Instructions for the task
The data beneath this task is to be duplicated exactly, in its entirety.

Saved entries:
[Start of section]

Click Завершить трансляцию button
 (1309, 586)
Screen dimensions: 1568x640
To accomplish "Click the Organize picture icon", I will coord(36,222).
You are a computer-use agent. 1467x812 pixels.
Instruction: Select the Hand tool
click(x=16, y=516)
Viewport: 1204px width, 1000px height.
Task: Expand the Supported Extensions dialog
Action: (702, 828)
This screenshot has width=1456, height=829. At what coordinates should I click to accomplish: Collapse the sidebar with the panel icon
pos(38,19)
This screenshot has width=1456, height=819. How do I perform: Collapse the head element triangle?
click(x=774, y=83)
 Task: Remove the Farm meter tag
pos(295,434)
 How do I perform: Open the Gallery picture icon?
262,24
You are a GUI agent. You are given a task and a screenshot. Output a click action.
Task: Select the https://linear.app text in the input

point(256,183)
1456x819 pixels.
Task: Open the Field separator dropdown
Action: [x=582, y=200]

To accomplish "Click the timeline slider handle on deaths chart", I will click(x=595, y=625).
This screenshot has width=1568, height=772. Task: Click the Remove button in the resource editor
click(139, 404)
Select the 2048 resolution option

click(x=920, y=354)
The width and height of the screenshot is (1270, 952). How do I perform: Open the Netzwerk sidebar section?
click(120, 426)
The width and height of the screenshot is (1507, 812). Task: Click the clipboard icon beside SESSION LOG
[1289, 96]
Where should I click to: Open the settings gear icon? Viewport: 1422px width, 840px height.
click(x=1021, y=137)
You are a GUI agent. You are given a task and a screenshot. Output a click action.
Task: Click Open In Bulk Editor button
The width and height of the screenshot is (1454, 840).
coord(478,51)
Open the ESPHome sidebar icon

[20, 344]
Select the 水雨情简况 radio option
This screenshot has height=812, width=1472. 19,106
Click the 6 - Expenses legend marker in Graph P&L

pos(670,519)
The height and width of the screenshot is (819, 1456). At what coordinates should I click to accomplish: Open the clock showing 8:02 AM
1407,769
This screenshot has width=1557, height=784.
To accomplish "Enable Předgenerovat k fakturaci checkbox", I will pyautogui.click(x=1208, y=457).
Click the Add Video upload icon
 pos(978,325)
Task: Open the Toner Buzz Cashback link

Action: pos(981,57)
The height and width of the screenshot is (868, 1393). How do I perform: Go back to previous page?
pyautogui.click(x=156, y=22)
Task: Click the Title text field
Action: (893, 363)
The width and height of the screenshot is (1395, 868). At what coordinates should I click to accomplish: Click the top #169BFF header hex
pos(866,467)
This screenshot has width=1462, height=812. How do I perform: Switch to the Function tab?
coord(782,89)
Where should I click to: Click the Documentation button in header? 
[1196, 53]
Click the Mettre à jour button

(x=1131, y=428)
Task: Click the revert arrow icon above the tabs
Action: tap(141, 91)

[End of section]

Task answer
Click Завершить трансляцию button
 (1309, 586)
Screen dimensions: 1568x640
To accomplish "Click the Organize picture icon", I will coord(36,222).
You are a computer-use agent. 1467x812 pixels.
Instruction: Select the Hand tool
click(x=16, y=516)
Viewport: 1204px width, 1000px height.
Task: Expand the Supported Extensions dialog
Action: (702, 828)
This screenshot has width=1456, height=829. At what coordinates should I click to accomplish: Collapse the sidebar with the panel icon
pos(38,19)
This screenshot has width=1456, height=819. How do I perform: Collapse the head element triangle?
click(x=774, y=83)
 Task: Remove the Farm meter tag
pos(295,434)
 How do I perform: Open the Gallery picture icon?
262,24
You are a GUI agent. You are given a task and a screenshot. Output a click action.
Task: Select the https://linear.app text in the input

point(256,183)
1456x819 pixels.
Task: Open the Field separator dropdown
Action: [x=582, y=200]

To accomplish "Click the timeline slider handle on deaths chart", I will click(x=595, y=625).
This screenshot has width=1568, height=772. Task: Click the Remove button in the resource editor
click(139, 404)
Select the 2048 resolution option

click(x=920, y=354)
The width and height of the screenshot is (1270, 952). How do I perform: Open the Netzwerk sidebar section?
click(120, 426)
The width and height of the screenshot is (1507, 812). Task: Click the clipboard icon beside SESSION LOG
[1289, 96]
Where should I click to: Open the settings gear icon? Viewport: 1422px width, 840px height.
click(x=1021, y=137)
You are a GUI agent. You are given a task and a screenshot. Output a click action.
Task: Click Open In Bulk Editor button
The width and height of the screenshot is (1454, 840).
coord(478,51)
Open the ESPHome sidebar icon

[20, 344]
Select the 水雨情简况 radio option
This screenshot has height=812, width=1472. 19,106
Click the 6 - Expenses legend marker in Graph P&L

pos(670,519)
The height and width of the screenshot is (819, 1456). At what coordinates should I click to accomplish: Open the clock showing 8:02 AM
1407,769
This screenshot has width=1557, height=784.
To accomplish "Enable Předgenerovat k fakturaci checkbox", I will pyautogui.click(x=1208, y=457).
Click the Add Video upload icon
 pos(978,325)
Task: Open the Toner Buzz Cashback link

Action: pos(981,57)
The height and width of the screenshot is (868, 1393). How do I perform: Go back to previous page?
pyautogui.click(x=156, y=22)
Task: Click the Title text field
Action: (893, 363)
The width and height of the screenshot is (1395, 868). At what coordinates should I click to accomplish: Click the top #169BFF header hex
pos(866,467)
This screenshot has width=1462, height=812. How do I perform: Switch to the Function tab?
coord(782,89)
Where should I click to: Click the Documentation button in header? 
[1196, 53]
Click the Mettre à jour button

(x=1131, y=428)
Task: Click the revert arrow icon above the tabs
Action: tap(141, 91)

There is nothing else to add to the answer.